Co-founder of Pastoral Bible Institute

Randolph Elwood Streeter (February 11, 1847 – December 20, 1924), often referred to as R. E. Streeter, was one of the founding fathers of the Pastoral Bible Institute and a member of the editorial board of that church's The Herald of Christ's Kingdom magazine.

== Life ==
Streeter was born February 11, 1847, in North Smithfield, Rhode Island. His parents moved to Providence, Rhode Island, in 1850 where he spent his youth and eventually entered the jewelry business. He married Isabel Brown in 1868 and had three children: Frank E., Arthur B., and Elizabeth Streeter. In 1877 he moved to Auburn, Rhode Island, where he would spend the remainder of his life. His wife died after 13 years, and in 1882 he married her sister, Margaret E. Brown, to whom were born four more children: Frank H. Thompson, John L. Leonard, Alice M., and Randolph H. Streeter.

Streeter became a Christian in 1877 and was originally associated with the Free Baptist church. Finding denominational restrictions too binding, he left that fellowship and joined the Evangelical Advent church. He first received The Divine Plan of the Ages in 1896 but rejected it as a false teaching. The following year he was sent on a successful missionary assignment to South America and the West Indies where he received another copy of that book and read it on his return journey. This time he accepted its message.

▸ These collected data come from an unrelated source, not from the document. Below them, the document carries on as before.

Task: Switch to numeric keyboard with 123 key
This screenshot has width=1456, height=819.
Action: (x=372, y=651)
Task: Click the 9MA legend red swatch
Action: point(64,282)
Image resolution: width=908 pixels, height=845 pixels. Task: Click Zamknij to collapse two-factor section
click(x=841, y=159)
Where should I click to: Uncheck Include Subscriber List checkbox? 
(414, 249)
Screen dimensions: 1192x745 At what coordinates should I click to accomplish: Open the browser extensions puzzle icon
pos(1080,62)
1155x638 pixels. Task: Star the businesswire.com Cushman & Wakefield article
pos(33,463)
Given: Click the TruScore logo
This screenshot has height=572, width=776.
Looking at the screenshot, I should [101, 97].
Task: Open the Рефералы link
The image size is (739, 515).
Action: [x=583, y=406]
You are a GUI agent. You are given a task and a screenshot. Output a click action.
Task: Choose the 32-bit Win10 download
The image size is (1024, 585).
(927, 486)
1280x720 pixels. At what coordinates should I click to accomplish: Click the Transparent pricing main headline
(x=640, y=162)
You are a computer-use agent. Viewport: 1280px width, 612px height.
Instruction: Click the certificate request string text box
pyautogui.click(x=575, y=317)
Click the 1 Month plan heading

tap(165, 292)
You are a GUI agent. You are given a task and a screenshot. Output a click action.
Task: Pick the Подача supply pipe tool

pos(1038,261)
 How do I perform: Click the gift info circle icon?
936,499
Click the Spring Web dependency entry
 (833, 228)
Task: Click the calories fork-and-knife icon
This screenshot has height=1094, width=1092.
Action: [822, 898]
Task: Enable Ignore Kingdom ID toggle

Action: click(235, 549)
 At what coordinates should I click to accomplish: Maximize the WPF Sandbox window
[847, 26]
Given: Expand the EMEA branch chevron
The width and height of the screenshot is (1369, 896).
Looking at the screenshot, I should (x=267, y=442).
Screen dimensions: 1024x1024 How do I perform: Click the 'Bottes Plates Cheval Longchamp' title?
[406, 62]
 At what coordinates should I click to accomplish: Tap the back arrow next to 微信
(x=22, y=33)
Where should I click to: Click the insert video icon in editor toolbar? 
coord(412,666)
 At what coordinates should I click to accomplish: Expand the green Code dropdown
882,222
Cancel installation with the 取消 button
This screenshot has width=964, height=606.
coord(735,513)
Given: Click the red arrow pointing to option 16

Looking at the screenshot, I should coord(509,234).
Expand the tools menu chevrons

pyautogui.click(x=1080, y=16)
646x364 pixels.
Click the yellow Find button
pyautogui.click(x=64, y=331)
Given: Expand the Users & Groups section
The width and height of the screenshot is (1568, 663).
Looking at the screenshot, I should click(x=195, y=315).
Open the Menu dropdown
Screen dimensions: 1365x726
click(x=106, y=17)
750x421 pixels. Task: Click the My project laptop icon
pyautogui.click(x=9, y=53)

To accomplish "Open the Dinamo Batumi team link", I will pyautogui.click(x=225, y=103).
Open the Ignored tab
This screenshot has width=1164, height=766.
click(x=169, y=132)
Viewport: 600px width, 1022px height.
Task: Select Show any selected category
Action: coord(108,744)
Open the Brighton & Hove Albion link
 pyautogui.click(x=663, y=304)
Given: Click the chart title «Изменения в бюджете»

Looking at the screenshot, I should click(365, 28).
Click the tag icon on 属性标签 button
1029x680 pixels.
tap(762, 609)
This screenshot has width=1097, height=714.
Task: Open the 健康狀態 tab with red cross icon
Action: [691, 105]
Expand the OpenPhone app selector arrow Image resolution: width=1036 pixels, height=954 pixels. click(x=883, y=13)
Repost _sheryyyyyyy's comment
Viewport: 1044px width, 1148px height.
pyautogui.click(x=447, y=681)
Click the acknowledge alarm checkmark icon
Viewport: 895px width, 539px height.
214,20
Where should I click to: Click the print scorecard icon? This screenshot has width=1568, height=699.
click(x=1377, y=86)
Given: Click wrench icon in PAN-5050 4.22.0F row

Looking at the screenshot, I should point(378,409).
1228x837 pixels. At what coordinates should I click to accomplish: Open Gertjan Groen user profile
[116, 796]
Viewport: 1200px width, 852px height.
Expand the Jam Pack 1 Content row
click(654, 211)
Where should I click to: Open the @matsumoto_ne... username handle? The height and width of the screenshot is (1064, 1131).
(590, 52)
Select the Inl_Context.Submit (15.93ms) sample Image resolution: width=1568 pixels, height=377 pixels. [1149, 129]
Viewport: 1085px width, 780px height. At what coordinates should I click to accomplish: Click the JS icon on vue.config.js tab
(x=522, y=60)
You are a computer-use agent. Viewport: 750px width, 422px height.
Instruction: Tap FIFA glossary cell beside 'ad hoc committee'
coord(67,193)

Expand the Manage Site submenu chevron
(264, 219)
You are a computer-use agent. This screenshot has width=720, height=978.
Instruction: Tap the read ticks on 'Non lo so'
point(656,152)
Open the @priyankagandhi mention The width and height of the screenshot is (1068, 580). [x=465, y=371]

As editor beginning in 1892 of a small journal, The Testimony of Jesus, he continued its publication and presented to his readers the new views he was learning. Eventually he discontinued the magazine and in 1902 entered the pilgrim ministry under Pastor Charles Taze Russell.

He was a member of The Herald editorial committee beginning in 1918 and was elected a trustee of the Pastoral Bible Institute in 1923, serving in that capacity until his death the following year. He authored Daniel, the Beloved of Jehovah (2 vols., 1923) and The Revelation of Jesus Christ (posthumously 1928).

Streeter died on the evening of December 20, 1924, from what was thought to be typhoid fever. His funeral was held on December 23.